__ASSIGNED TASK__
Every entry must be repeated exactly. Exclude all pictures.

(EXERCISE INPUT begins)

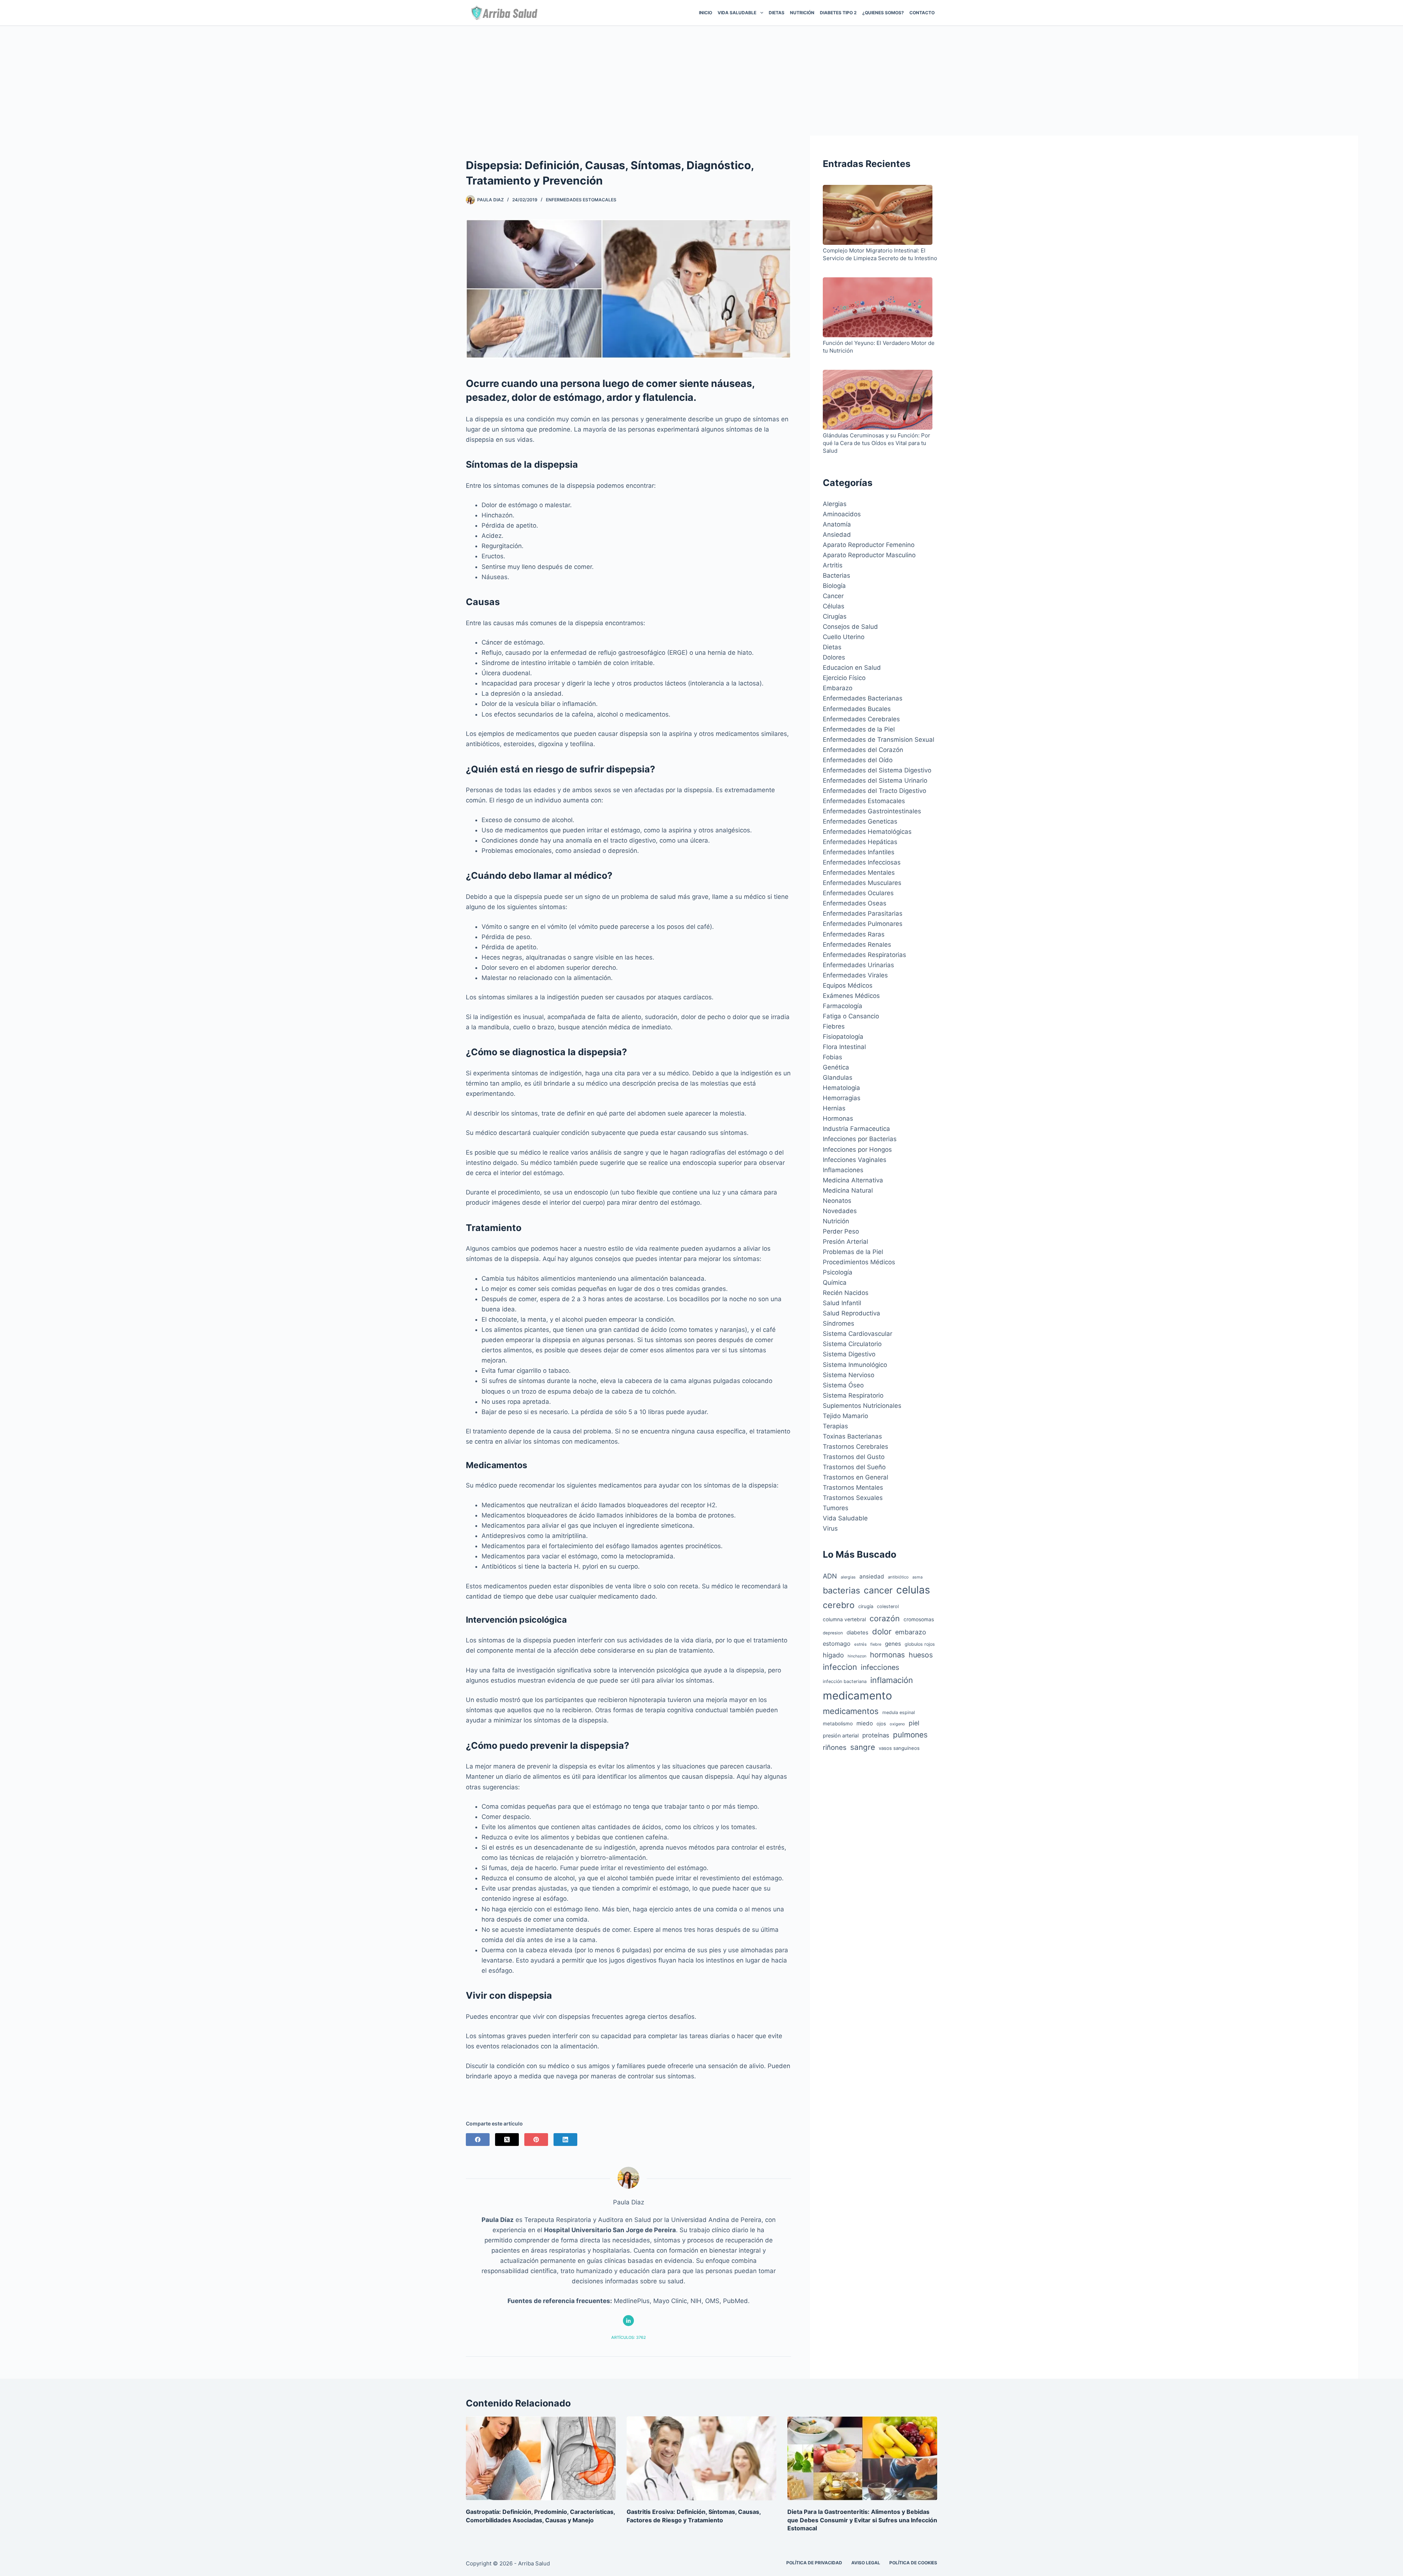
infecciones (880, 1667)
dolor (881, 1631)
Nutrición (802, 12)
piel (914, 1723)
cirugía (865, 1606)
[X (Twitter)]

(EXERCISE INPUT ends)

__EXERCISE OUTPUT__
infecciones (880, 1667)
dolor (881, 1631)
Nutrición (802, 12)
piel (914, 1723)
cirugía (865, 1606)
[X (Twitter)]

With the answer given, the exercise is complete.